:: Selected extract ::
1 members found this post helpful.
Old 10-12-2012, 05:12 PM   #6
nugat
Member
 
Registered: Sep 2012
Posts: 122

Rep: Reputation: 31
Quote:
Originally Posted by atjurhs View Post
here's what I get back:

[codes_directory]$ sh searching_script.bash 12345
Found 0 link for 12345 in fileA.txt
Getting counts of '67890' in fileB.txt: 4

which is the right answer for the number of 67890 occurences, and if I give 12345 a second assignment in FileA.txt like 11111 the script will also find the number of those occrenences. perfect!

but there is a slight bug. the script should not give back "Found 0 link for 12345 in fileA.txt" it found the linking value of 67890 so it should give back 1 and if there was a second occerence of a linking value, like the 11111, then it should have given back 2.
hmmm..i think the bug was introduced when you created "searching_script.bash". it clearly finds the input in FileA b/c it finds the related value in FileB. i'm guessing there is a typo in this line:

Code:
echo "Found ${#links[*]} links for $input in $fileA: ${links[*]}"
can you have a look?
 
1 members found this post helpful.
Old 10-12-2012, 07:03 PM   #7
atjurhs
Member
 
Registered: Aug 2012
Posts: 179

Original Poster
Rep: Reputation: Disabled
Hi nugat,

Code:
 links=($(awk -F, "\$1 ~ /$input/{print \$2}" $fileA|sed -e 's|^[[:space:]]*||'))

:: Directions ::
a) In the forum thread, replace "slight" with "minor" and give the passage again, starting at "[codes_directory]$ sh searching_script.bash" and ending at "given back 2.".
b) In the forum thread, what count did the script report for '67890' in fileB.txt?
c) Write what comes next in the forum thread, following on from its final line.

:: Information provided ::
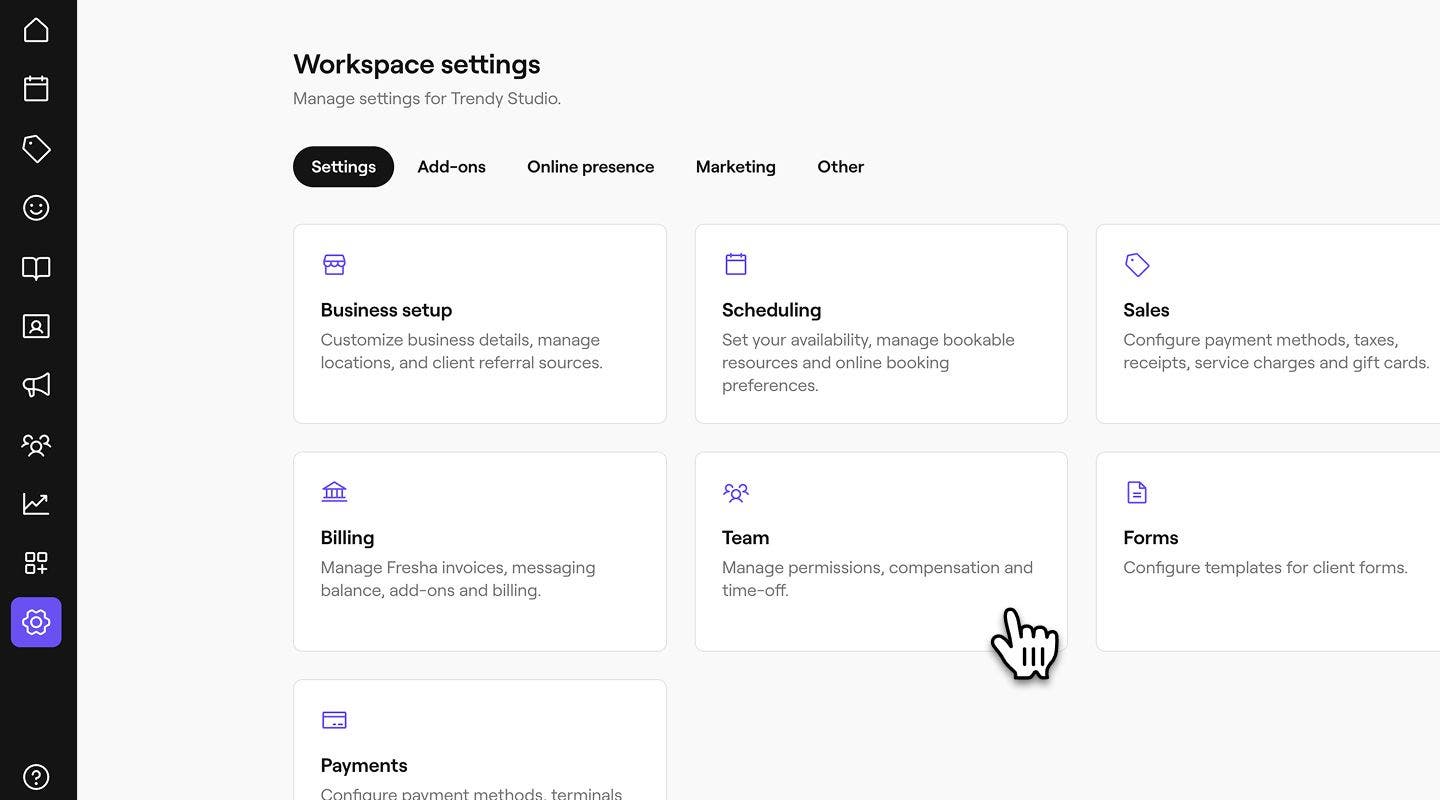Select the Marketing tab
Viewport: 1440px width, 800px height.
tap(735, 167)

==

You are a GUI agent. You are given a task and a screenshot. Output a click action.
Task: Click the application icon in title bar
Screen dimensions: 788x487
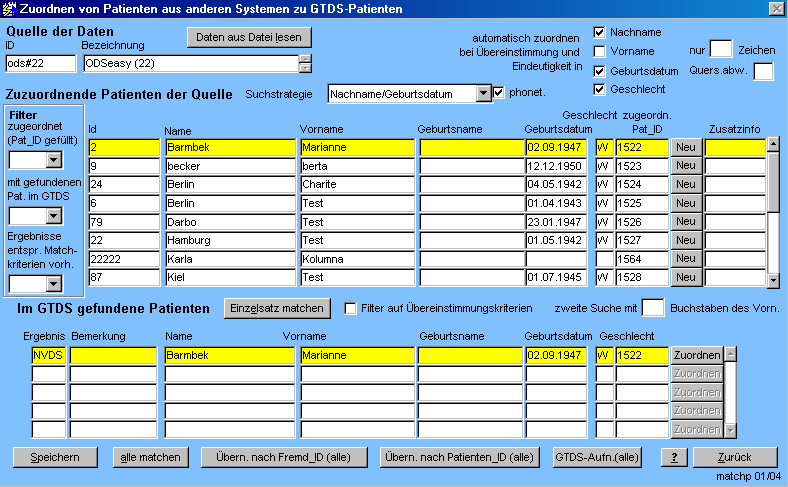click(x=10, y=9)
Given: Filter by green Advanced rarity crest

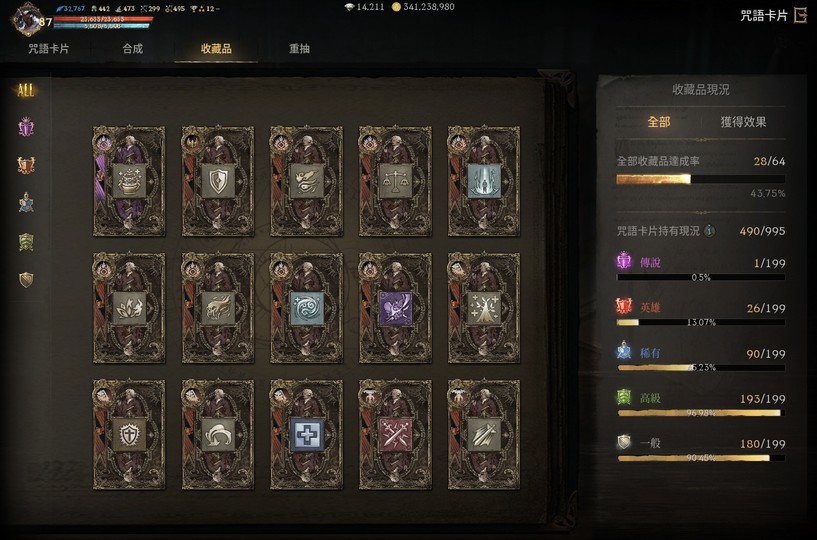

:: Results of the tasks ::
a)
[codes_directory]$ sh searching_script.bash 12345
Found 0 link for 12345 in fileA.txt
Getting counts of '67890' in fileB.txt: 4

which is the right answer for the number of 67890 occurences, and if I give 12345 a second assignment in FileA.txt like 11111 the script will also find the number of those occrenences. perfect!

but there is a minor bug. the script should not give back "Found 0 link for 12345 in fileA.txt" it found the linking value of 67890 so it should give back 1 and if there was a second occerence of a linking value, like the 11111, then it should have given back 2.

b) 4

c)
I much appreciate the explanation of the links output. That helps! What I really don't understand is the sed part of the statement.

I thought I checked it closely, but I'll have to wait till Monday to check the echo statement again.....

I certainly will get back with you.

Thanks sooooo much,

Tabby
 
Old 10-12-2012, 08:10 PM   #8
nugat
Member
 
Registered: Sep 2012
Posts: 122

Rep: Reputation: 31
Quote:
Originally Posted by atjurhs View Post
Code:
 links=($(awk -F, "\$1 ~ /$input/{print \$2}" $fileA|sed -e 's|^[[:space:]]*||'))
I much appreciate the explanation of the links output. That helps! What I really don't understand is the sed part of the statement.
all that sed statement is doing is stripping off the leading white space at the beginning of what awk is outputting.

here is what the value would look like, enclosed in single quotes, before the sed:

' 12345'

and after sed:

'12345'

I am using a POSIX character class there for white space matching (the [[:space:]] portion). That will match on any space or tab character. And the asterisk after it just means to match more than one space.

Why strip that space in the first place? It is cleaner. When we then look for that value in the second file, we don't want to be worrying about white space surrounding the value.
 
1 members found this post helpful.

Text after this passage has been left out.